* [Übungstext]:
—————
Die Musen vom Parnass greifen ein Huldigungen für eine erzfromme Herrscherin
Als erstes Musikfestival öffnet die styriarte in Graz ihre Pforten und preist die Nacht, lobt und mahnt aber auch die Herrscher.
Als Mathis Huber, der mutig findige Intendant des steirischen Musikfestivals styriarte, am Mittwoch zu seiner Grußadresse ansetzen wollte, fielen ihm von der Höhe der Helmut-List-Halle in Graz die sechs „Musen vom Parnass“mit einem madrigalesken „Gradus ad Parnassum“ins Wort. Sie stiegen in der Folge herab zu den Menschen im Saal – maximal 250 in gebührendem Coronaabstand dürfen es im geschlossenen Raum seit 1. Juli sein – samt Honoratioren, vom Bundespräsidenten abwärts bis zum Grazer Kulturstadtrat. In kurzen Sentenzen griffen sie das Lob des künstlerischen Patrons (und Verfassers des Lehrwerks „Gradus ad Parnassum“) auf, des von einem Bauernhof nahe Graz stammenden Komponisten Johann Joseph Fux (1660–1741). Er hatte es zur höchsten Ehre des damaligen europäischen Kulturlebens, dem Hofkapellmeister zweier kunstsinniger Kaiser in Wien, gebracht. Sie mahnten aber, im A-cappella-Sechsgesang, zwischen Ernst und humorvollen Sidesteps auch die Spannungen zwischen Politik und Kultur an.
In wenigen Tagen nur hatte dieses Vorspiel textlich der styriarteDramaturg Thomas Höft und klanglich die junge Komponistin Flora Geißelbrecht als eine Art Intermedium zwischen originalen Barockklängen, einer „interkulturellen“Fusion aus Barock und Volksmusik (die Gruppe Sparafudla) und eingebetteten Eröffnungsreden geschrieben – zur Eröffnung der ersten österreichischen Festspiele nach dem Lockdown (und so ambivalent wie mahnend just an jenem Tag, als in Österreich die „Fallzahlen“bedrohlich heftig wieder anstiegen).
Was aber der Festes- und der Musizierfreude vorerst einmal keinen Abbruch tat. Im Gegenteil: Wie auch schon andernorts, etwa im Wiener Musikverein oder im Orchesterhaus des Mozarteumorchesters, schien die „Wiedergeburt“des Kulturlebens inspirierend wie ein Labsal zu wirken: Musik, so frisch, als wäre sie eben erst aus purer Lust entstanden.
—————
* [Datensätze]:
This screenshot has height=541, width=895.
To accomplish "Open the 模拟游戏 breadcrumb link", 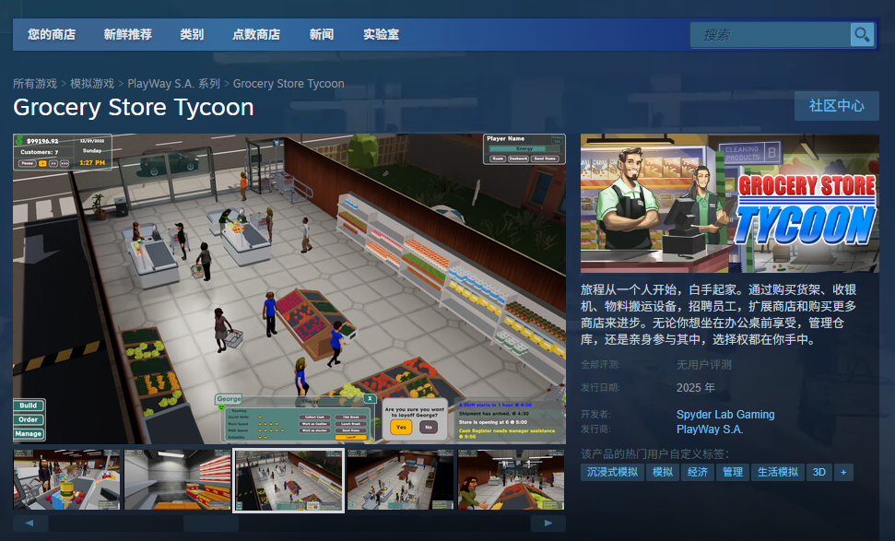I will (92, 84).
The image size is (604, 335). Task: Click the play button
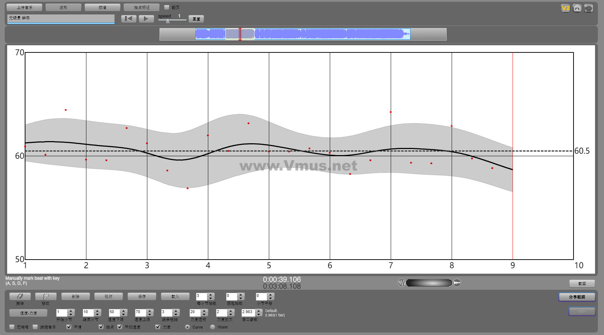[x=146, y=19]
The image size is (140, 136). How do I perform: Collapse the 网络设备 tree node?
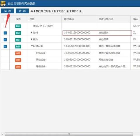click(32, 46)
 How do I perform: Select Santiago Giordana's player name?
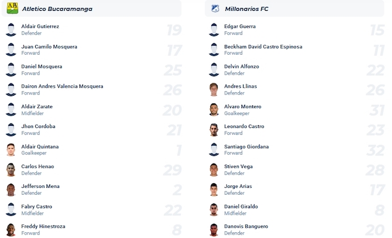tap(246, 146)
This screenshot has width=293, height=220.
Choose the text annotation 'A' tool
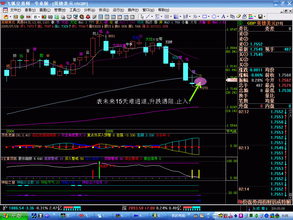pyautogui.click(x=223, y=17)
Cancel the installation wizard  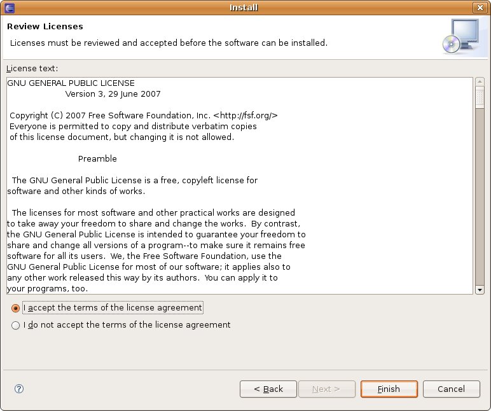click(x=451, y=389)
—————
* [Aufgaben]:
1. Beantworte anhand des Artikels über die styriarte diese Fragen:
(a) Wie viele Menschen dürfen seit 1. Juli höchstens im geschlossenen Raum sein?
(b) Wer hat den Text und wer die Musik des Vorspiels geschrieben?
(c) An welchen beiden anderen Orten wirkte die „Wiedergeburt“ des Kulturlebens laut Artikel ebenfalls wie ein Labsal?
2. Fasse den Absatz aus dem Artikel über die styriarte, der mit „In wenigen Tagen nur hatte dieses Vorspiel“ beginnt, als Stichpunktliste zusammen.

* [Lösungen]:
1.
(a) Höchstens 250 Menschen, mit Coronaabstand.
(b) Den Text schrieb der Dramaturg der styriarte, Thomas Höft. Die Musik schrieb die junge Komponistin Flora Geißelbrecht.
(c) Im Wiener Musikverein und im Orchesterhaus des Mozarteumorchesters.

2.
- Dauer: in nur wenigen Tagen geschrieben
- Text: Thomas Höft, Dramaturg der styriarte
- Musik: die junge Komponistin Flora Geißelbrecht
- Form: eine Art Intermedium zwischen originalen Barockklängen, einer „interkulturellen“ Fusion aus Barock und Volksmusik (Gruppe Sparafudla) und eingebetteten Eröffnungsreden
- Anlass: Eröffnung der ersten österreichischen Festspiele nach dem Lockdown
- Zeitpunkt: genau an dem Tag, an dem in Österreich die Fallzahlen wieder bedrohlich stark anstiegen